Book Synopsis & Review - Docs Like Code

minae - May 31 - - Dev Community

ABOUT THIS BOOK

This book is meant as a resource for technical writing teams who are using, or are moving toward, a docs-as-code approach. The first edition was published in 2017, and I read the third edition, published in 2022. Anne Gentle (Cisco) and Diane Skwish are co-authors, and Kelly Holcomb (Oracle) is listed as a contributor. Eric Holscher (founder of the ReadTheDocs platform and the WriteTheDocs community & conference) wrote the foreword for this edition.

BOOK CONTENTS

At only 127 numbered pages, this book is slim but densely packed with useful information. There is a lot of technical detail, so I don't consider it suitable for anyone brand new to software documentation. Mainly, if you have never used git (a software version control and collaboration system), the many discussions on git pull requests and git branches and such won't make much sense to you. This book is not intended to teach you these concepts. It does, however, provide a list of resources for learning git, and a glossary of git-related terms and definitions.

Docs Like Code contains four chapters:

  • Introducing docs as code
  • Plan for docs as code
  • Optimize workflows with docs as code systems
  • Lessons learned with docs as code

The first chapter defines a docs-as-code framework as one where you:

  • Store the doc source files in a version control system
  • Build the doc artifacts automatically
  • Ideally, run automated tests on the docs
  • Ensure that a trusted set of reviewers meticulously review the docs
  • Publish the artifacts without much human intervention

The second chapter (Plan for docs as code) includes sections on:

  • Requirements gathering
  • Planning for automating, testing, and site hosting
  • Organizing source files and repositories
  • API reference documentation
  • and more

Many topics are covered in these sections, from choosing a markup language (Markdown, AsciiDoc, RST, etc...), to using mermaid diagrams, to determining API complexity, to choosing a static site generator. This book doesn't provide a deep dive into single topic; it provides seasoned advice and enough to get you started.
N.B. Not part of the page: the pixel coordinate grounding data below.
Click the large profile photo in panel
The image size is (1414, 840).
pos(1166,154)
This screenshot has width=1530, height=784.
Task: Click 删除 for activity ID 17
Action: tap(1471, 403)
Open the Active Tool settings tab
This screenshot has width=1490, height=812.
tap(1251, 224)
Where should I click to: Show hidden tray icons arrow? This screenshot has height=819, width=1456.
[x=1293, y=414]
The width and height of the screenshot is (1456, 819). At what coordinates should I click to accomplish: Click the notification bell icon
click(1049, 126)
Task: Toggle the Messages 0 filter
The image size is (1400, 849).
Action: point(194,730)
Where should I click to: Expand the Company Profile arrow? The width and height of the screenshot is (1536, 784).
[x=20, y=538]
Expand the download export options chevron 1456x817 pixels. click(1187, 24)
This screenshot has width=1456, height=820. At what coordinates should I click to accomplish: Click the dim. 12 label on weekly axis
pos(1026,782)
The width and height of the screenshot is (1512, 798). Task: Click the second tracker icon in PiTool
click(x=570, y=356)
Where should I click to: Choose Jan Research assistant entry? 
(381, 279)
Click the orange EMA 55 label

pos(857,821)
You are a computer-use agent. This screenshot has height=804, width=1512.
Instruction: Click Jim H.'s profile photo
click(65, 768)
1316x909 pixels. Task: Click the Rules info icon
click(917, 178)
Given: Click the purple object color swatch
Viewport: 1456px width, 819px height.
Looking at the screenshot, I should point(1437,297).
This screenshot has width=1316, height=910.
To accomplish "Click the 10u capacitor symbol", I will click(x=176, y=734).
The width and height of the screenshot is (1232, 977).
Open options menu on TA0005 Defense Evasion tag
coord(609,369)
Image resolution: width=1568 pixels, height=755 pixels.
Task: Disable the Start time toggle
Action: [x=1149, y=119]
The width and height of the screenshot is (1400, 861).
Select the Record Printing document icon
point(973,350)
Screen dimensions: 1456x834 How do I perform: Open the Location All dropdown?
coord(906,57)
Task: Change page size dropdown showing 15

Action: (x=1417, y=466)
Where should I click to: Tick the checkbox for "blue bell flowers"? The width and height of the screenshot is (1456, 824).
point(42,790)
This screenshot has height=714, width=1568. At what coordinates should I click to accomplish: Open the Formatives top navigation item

The requirements gathering section presents a wide variety of useful questions, such as:

  • Does the source repository need to be private or can it be publicly available?
  • How do users access the docs, and how often from each platform?
  • How much [of the budget] should you allocate per author, per deliverable, and for hosting?
  • Are you relying on an internal team or a third party to have "pager duty" if the docs site goes down?

If you are a team planning to adopt docs-as-code, this section alone is worth the book as a useful checklist for everything you need to consider.

The third chapter (Optimize workflows with docs as code systems) is the thickest of the four. It's also where prior knowledge of how to use git is most necessary, as much of it is concerned with git-based workflows.

Questions considered in this chapter include:

  • Are the docs in their own repo?
  • How will you publish?
  • Will contributors preview docs locally or on a server?
  • How will you collaborate with others?
  • How many pull requests and reviews do you expect?

This chapter also includes advice on using a CODEOWNERS file, creating a docs contributors guide, writing a style guide, building locally, automation, review processes, versioning, and more. Many useful docs-as-code tools are recommended, such as the prose linter Vale, broken link checkers, Docker, GitHub Actions, Jekyll, and others.

The final chapter (Lessons learned with docs as code) is the thinnest - only 9 pages, with a few paragraphs devoted to each of these lessons:

  • Find your community and learn from others
  • Create a great web experience
  • Equip your contributors with a style guide
  • How will you collaborate with others?
  • Empower your contributors
  • Write a contributor's guide
  • Write a reviewer's guide
  • Build in continuous integration for docs
  • Teach everyone to respect the docs
  • Test and measure outcomes
  • Set up a Git support chat room

What's not in this book

This book does not contain any information about the use of AI in docs-as-code, aside from mentioning the rise of AI/ML in documentation.

There is no index, which I found disappointing. Considering the breadth of topics covered, an index would be quite useful.

Overall

This book is not a tutorial. It will not teach you how to use docs-as-code. However, it's an extremely useful book that covers countless facets about docs-as-code. Pick it up if you're thinking about switching to docs-as-code or if you want to figure out holes in your existing approach that need to be considered.